• **Required task a**
Give the records from their start through the line containing "Select the Label" as a JSON list of strings, one string per line, leaving out blank lines.

RoHS Implementation Challenges

RoHS Implementation Challenges

Most large, multinational corporations began RoHS compliance programs well before the publication of European Directive 2002/95/EC (RoHS) in January 2003. However, many small and medium sized companies have only recently begun to tackle the vast amount of work required to ensure their organizations are in compliance with RoHS/WEEE. There are a number of practical challenges cited for waiting ranging from the hope that legislation will be delayed to the financial need to have others do the basic materials science research required for conversion.

Table of Contents

 

Key Challenges

A number of workshops and conferences have provided a general outline of the work that must be done to bring products into compliance with the Directive. Websites such as the one sponsored by The British Ministry of Trade and Industry have provided valuable guidance. IEC working groups are working on chemical analysis methods for detecting the substances banned by RoHS.

• **Records for this exercise**
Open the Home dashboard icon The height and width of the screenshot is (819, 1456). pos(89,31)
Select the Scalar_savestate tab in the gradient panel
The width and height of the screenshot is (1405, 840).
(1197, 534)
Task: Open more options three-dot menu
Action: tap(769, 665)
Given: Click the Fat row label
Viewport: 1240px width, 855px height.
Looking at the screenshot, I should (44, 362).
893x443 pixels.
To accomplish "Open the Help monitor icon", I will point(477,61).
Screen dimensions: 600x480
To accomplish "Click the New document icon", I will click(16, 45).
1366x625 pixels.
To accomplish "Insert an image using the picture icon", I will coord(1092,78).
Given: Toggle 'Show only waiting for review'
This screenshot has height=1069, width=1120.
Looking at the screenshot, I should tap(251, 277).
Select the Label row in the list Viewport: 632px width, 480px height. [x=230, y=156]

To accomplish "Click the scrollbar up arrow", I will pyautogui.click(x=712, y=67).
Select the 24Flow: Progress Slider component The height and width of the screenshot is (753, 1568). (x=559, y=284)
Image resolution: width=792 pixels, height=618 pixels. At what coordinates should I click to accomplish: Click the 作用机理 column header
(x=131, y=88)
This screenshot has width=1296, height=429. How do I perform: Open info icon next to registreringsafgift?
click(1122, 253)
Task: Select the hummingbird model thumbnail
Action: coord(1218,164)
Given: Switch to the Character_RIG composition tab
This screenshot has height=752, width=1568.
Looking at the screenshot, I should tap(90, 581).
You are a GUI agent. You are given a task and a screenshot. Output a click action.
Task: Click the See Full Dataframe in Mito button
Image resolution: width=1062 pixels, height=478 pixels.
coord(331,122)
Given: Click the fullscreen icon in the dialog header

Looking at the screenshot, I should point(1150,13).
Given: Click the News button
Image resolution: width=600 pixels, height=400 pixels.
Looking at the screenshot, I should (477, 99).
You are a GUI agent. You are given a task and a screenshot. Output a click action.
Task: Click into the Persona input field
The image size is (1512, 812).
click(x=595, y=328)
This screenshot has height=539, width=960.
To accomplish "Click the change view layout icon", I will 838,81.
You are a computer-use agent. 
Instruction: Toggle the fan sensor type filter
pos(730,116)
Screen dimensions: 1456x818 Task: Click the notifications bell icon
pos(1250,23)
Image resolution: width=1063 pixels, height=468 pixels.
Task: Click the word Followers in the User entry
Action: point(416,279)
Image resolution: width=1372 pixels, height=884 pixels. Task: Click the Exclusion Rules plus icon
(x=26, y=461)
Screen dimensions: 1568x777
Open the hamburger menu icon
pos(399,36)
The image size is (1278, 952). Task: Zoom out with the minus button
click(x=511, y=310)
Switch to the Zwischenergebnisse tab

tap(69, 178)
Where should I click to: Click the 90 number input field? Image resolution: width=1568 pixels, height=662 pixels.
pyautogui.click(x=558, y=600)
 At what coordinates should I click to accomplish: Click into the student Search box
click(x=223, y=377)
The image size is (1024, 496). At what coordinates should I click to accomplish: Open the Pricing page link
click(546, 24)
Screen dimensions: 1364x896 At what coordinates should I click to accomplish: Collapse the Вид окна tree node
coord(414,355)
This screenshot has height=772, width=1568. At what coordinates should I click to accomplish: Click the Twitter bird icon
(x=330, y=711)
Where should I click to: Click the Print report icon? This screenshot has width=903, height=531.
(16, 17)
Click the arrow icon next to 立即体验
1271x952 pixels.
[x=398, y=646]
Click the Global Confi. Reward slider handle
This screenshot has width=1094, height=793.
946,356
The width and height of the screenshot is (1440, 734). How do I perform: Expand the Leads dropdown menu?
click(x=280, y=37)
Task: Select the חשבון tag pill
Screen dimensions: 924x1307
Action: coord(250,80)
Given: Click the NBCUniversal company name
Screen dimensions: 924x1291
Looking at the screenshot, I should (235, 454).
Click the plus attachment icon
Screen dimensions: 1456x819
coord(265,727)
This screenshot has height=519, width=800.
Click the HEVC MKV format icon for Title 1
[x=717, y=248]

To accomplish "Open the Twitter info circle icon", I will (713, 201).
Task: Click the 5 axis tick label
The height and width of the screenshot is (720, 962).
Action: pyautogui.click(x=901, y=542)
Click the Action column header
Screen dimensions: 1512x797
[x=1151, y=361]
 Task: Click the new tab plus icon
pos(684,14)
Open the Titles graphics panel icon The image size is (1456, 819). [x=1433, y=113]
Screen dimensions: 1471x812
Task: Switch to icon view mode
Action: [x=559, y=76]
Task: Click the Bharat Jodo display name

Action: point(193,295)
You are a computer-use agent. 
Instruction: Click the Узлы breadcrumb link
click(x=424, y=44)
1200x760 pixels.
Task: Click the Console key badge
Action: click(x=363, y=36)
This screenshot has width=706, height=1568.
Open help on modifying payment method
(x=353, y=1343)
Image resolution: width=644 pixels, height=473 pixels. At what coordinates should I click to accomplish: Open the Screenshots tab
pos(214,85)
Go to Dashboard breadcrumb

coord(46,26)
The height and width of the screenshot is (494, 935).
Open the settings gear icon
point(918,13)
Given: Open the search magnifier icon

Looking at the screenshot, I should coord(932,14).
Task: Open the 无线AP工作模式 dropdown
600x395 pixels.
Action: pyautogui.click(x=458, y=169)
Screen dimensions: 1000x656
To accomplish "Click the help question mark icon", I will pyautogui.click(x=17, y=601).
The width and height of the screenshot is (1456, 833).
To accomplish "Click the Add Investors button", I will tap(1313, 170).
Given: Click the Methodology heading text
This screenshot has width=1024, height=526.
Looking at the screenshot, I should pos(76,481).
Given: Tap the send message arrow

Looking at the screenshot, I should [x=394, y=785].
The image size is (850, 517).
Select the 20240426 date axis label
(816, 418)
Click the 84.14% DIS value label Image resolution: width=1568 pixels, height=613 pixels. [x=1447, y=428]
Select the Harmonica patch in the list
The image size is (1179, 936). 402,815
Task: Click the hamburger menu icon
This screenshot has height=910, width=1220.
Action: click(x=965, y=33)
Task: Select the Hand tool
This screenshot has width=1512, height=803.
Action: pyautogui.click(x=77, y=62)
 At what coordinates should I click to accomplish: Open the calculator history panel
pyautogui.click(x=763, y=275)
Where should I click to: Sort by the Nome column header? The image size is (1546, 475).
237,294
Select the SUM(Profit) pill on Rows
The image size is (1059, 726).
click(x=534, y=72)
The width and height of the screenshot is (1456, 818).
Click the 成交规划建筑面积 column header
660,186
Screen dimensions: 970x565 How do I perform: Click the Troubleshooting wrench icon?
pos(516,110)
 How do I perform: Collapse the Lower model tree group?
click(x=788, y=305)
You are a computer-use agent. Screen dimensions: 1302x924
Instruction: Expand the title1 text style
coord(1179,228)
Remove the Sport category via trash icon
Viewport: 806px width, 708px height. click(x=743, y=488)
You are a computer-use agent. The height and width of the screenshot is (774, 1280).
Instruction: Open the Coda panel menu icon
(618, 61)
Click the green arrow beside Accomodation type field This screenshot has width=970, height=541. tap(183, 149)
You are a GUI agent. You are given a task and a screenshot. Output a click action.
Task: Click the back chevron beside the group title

• **Required task b**
According to the passage on RoHS implementation challenges, when was European Directive 2002/95/EC published?

• **Final answer a**
[
  "Open the Home dashboard icon The height and width of the screenshot is (819, 1456). pos(89,31)",
  "Select the Scalar_savestate tab in the gradient panel",
  "The width and height of the screenshot is (1405, 840).",
  "(1197, 534)",
  "Task: Open more options three-dot menu",
  "Action: tap(769, 665)",
  "Given: Click the Fat row label",
  "Viewport: 1240px width, 855px height.",
  "Looking at the screenshot, I should (44, 362).",
  "893x443 pixels.",
  "To accomplish \"Open the Help monitor icon\", I will point(477,61).",
  "Screen dimensions: 600x480",
  "To accomplish \"Click the New document icon\", I will click(16, 45).",
  "1366x625 pixels.",
  "To accomplish \"Insert an image using the picture icon\", I will coord(1092,78).",
  "Given: Toggle 'Show only waiting for review'",
  "This screenshot has height=1069, width=1120.",
  "Looking at the screenshot, I should tap(251, 277).",
  "Select the Label row in the list Viewport: 632px width, 480px height. [x=230, y=156]"
]

• **Final answer b**
January 2003